HOW DID YOU COME TO POETRY?

I’ve always appreciated the power of poetry to impact readers and touch them. Since I was little, I’ve been an avid reader and writer. I loved taking in all the words I could and soon became committed to producing my own stories. I came to poetry in sixth grade, when my teacher shared the poetry of famous writers and exposed us to different forms of poetry, including sestinas, sonnets, and villanelles. I was captivated by how raw and powerful poetry could be, how it could appeal so strongly to the self and to the emotions, more so than any other writing form I had encountered. Right after that class, I went home and spent the rest of the day putting language together into poems, loving the way the words sounded, loving the freedom and liberation of poetry. Since sixth grade, I’ve continued to love the form and the flexibility it provides.

HOW HAS YOUR RACIAL AND CULTURAL IDENTITY IMPACTED YOUR WRITING JOURNEY?

I attend a predominantly white school and live in a mostly white neighborhood. I try to use my voice to share my experiences being an Indian girl in these settings, to give readers insight into the life of one with Indian heritage. And while these environments can sometimes be uncomfortable or hard, I enjoy putting myself in these situations, these unlikely places for an Indian girl, like the bike shop I work at, or the Scouts troop I’m in, or the soccer team I play on, or the writing workshops I’m part of. These experiences provide the fodder for my writing.

WHAT IS THE BEST PIECE OF WRITING ADVICE YOU’VE EVER RECEIVED?

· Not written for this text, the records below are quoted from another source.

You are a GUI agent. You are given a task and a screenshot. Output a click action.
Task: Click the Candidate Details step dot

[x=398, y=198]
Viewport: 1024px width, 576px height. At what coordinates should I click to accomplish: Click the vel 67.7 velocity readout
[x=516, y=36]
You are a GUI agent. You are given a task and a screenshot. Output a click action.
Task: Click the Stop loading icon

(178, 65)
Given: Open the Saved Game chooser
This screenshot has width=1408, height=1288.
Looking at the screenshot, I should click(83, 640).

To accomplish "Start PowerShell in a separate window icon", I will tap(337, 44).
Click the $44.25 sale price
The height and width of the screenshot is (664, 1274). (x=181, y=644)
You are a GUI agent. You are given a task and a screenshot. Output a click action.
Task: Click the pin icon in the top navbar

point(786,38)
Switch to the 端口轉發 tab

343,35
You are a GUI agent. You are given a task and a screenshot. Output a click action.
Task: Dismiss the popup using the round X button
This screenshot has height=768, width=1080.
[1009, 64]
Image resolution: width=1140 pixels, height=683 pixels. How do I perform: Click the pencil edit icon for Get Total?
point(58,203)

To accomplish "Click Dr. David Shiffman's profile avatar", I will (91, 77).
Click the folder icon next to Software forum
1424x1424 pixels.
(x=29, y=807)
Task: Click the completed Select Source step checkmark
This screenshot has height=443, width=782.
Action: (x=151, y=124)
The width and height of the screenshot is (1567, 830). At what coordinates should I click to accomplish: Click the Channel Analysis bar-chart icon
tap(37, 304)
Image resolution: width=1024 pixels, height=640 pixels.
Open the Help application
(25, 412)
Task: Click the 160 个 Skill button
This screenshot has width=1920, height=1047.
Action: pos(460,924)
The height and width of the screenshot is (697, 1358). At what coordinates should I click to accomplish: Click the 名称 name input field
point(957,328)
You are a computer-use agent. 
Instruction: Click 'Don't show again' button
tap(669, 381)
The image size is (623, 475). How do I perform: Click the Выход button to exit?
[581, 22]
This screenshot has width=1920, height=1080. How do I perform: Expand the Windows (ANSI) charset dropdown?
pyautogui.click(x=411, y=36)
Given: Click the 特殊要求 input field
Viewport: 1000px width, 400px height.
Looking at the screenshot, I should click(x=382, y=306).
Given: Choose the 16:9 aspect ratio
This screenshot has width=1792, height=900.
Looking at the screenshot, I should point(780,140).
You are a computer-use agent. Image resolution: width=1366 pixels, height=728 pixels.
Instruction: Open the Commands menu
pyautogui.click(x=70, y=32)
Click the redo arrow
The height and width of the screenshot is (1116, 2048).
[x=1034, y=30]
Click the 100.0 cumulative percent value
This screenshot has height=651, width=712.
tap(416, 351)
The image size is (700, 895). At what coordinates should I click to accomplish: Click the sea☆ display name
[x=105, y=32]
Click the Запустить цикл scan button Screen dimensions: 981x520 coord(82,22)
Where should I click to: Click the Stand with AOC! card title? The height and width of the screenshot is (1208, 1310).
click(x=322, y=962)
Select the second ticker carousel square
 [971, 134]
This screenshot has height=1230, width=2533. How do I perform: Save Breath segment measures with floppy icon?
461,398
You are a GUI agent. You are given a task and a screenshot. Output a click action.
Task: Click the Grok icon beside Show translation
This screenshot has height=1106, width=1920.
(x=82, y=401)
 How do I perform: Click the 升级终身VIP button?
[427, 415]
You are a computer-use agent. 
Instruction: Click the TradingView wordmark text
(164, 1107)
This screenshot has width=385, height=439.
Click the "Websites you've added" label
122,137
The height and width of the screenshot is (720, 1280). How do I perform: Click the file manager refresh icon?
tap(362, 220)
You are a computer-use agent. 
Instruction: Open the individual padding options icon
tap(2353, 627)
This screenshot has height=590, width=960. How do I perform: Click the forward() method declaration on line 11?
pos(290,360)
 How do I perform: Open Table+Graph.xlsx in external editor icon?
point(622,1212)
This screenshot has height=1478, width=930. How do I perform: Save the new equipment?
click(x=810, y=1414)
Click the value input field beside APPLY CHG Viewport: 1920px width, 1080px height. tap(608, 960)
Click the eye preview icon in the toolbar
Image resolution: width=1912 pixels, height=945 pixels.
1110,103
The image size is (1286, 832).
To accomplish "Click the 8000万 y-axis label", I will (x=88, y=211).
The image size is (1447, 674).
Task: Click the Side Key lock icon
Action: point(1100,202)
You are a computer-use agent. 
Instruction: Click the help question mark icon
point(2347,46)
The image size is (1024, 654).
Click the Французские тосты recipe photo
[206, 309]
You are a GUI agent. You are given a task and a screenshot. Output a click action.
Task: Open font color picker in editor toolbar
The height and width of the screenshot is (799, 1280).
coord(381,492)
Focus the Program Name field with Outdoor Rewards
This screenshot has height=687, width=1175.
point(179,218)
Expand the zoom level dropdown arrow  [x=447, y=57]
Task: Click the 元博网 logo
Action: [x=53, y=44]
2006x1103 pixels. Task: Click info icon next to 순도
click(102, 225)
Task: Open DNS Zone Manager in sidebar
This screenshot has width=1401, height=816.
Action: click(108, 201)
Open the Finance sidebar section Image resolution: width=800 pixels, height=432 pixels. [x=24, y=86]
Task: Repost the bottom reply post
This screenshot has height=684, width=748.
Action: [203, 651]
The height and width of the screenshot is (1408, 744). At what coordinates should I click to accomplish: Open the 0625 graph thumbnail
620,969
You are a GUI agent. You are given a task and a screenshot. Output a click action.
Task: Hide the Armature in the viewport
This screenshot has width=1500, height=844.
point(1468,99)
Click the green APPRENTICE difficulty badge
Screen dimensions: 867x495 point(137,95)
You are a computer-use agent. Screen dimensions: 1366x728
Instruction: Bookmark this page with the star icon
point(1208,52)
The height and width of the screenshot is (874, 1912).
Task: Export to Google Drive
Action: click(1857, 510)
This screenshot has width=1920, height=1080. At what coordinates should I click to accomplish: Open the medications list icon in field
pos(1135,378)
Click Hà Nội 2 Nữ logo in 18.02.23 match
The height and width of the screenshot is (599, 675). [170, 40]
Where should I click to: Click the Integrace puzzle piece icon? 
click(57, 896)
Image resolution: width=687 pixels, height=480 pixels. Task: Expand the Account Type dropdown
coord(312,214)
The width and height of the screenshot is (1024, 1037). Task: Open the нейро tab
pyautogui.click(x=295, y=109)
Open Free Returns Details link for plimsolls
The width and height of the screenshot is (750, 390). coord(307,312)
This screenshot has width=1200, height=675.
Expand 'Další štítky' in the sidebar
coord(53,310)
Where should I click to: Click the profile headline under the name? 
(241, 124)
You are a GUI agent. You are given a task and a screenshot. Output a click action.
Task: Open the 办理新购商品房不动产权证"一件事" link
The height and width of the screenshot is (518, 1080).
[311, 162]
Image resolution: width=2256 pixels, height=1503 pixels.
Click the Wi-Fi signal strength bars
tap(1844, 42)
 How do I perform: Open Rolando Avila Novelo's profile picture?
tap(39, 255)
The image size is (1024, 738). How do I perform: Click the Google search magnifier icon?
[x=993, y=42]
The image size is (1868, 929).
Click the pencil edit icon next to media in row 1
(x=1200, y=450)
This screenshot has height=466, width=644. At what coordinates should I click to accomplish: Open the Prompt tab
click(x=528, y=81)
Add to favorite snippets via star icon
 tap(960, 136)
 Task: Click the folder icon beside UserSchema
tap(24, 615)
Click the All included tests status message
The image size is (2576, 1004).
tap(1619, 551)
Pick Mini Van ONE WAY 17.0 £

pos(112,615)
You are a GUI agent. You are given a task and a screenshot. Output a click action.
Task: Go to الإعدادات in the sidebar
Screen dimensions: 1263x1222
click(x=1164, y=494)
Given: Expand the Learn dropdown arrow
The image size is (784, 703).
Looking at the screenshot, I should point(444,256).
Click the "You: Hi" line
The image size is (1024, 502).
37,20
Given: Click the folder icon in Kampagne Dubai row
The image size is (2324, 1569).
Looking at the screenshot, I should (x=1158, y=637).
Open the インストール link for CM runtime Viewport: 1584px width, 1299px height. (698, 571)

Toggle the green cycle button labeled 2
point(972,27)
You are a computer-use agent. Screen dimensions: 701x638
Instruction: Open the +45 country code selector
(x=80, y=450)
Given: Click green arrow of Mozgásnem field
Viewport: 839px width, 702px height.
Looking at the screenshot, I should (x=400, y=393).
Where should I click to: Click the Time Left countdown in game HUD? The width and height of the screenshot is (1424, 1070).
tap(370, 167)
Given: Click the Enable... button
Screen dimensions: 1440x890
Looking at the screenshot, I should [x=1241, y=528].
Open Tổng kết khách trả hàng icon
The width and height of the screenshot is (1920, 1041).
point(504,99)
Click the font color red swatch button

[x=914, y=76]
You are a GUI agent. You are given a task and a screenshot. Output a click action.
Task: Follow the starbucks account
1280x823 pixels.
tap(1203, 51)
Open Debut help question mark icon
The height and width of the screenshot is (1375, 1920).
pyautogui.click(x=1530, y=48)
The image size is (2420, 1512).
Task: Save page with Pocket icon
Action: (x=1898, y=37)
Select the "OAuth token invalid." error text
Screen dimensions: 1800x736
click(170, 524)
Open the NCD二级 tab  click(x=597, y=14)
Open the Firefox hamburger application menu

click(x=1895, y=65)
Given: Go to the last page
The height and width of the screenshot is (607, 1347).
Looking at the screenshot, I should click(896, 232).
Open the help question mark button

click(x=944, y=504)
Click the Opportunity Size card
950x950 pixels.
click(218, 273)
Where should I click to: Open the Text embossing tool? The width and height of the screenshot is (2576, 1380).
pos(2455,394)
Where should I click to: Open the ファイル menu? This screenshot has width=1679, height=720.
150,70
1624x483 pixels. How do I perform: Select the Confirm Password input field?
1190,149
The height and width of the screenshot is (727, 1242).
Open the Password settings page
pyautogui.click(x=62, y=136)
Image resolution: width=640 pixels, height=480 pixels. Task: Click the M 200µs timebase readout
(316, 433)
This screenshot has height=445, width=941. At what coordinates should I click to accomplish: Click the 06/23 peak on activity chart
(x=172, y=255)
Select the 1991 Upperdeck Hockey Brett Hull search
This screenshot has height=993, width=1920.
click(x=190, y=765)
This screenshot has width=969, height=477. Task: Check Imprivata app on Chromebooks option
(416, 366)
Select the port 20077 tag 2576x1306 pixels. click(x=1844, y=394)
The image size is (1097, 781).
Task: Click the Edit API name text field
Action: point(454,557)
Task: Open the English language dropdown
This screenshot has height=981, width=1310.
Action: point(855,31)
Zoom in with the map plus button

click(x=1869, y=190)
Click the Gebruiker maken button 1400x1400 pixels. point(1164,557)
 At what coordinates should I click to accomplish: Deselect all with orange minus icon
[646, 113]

I think the best writing advice I’ve ever received is to “kill your darlings.” This basically means to eliminate any plotlines, descriptions, and sentences that, while the writer may personally enjoy them, do nothing for the story to move it forward. It was definitely hard for me to ruthlessly cut these lines, but overtime, I’ve realized how much stronger and tighter the piece becomes.

OUR STAR (SESTINA)

By Tara Prakash

8.3 minutes, and its light reaches us. When we look at the sky
We are looking into the past.
The sky is a map of history. I look up into the dark sea glass above
Me. I can’t help but wonder if you are one of those pinpricks of light
Pulsing, twinkling at me. I wish I could’ve told you I loved you, Grandfather, but time
Rivered wrinkles into your body, scarred your memory

With the art of forgetting, recollections of sand scattering through your memory,
Just as starlight dozes in the early morning sky.
Those three words wouldn’t mean anything to you. If I could, I would send the past
Up to you on a wisp of cloud, of good-night stories, playing in the waves, summer evenings
bathed in firefly light,
So I wouldn’t have to look into the ashy charcoal above



To find you, I could have been lying in your sunburnt arms, my head against your cotton
blue shirt, and we’d be looking above
Together, and instead of me searching for the distant beacon of your memory,
We would simply be staring at the droplets of grieving light
Treading water in that deep oceanic sky,
And we could fall back in grass tipped with dew, and forget the past.
There wouldn’t be any fog of regret, of time
Playing tricks on us. We could pretend that time
Was only a game, that no one would ever have to live above.
But now the only time I can be in your arms is in the past,
So I walk through the ivy snaked pathway of memory.
I don’t want years to rob you from my mind, but the sky
Is a living, breathing example of what happens when sunlight

Rises, washing away all the starlight,
From its short existence. I wish you wouldn’t fade each time
A new day begins, each time the sky
Drains its blue-black tub. Even though you’ve dwindled from above,
Not even the strongest sun could steal you from our hearts, our memory.
You will always be part of our past,

And we will never forget you. You’re in the sky’s past.
You’re part of the sky and you’re part of the earth and now we have enough light
To do anything. I hope moving on is not betrayal, for every night I go outside and look for
you. You will never leave my memory.
I find you, find your smiling eyes in the twilight. Time
Does not apply to the stars. Those punctures of light will forever be in the darkness above.
All I need to do to remember you is look up at the sky.

It takes 8.3 minutes for our star’s light
To reach me. Looking up, I glimpse ping-pong matches, late movie nights, strawberry
picking in the heat of summer. An entire story unfolding in the sky.
And that’s all I need to remember you, Grandfather. The past.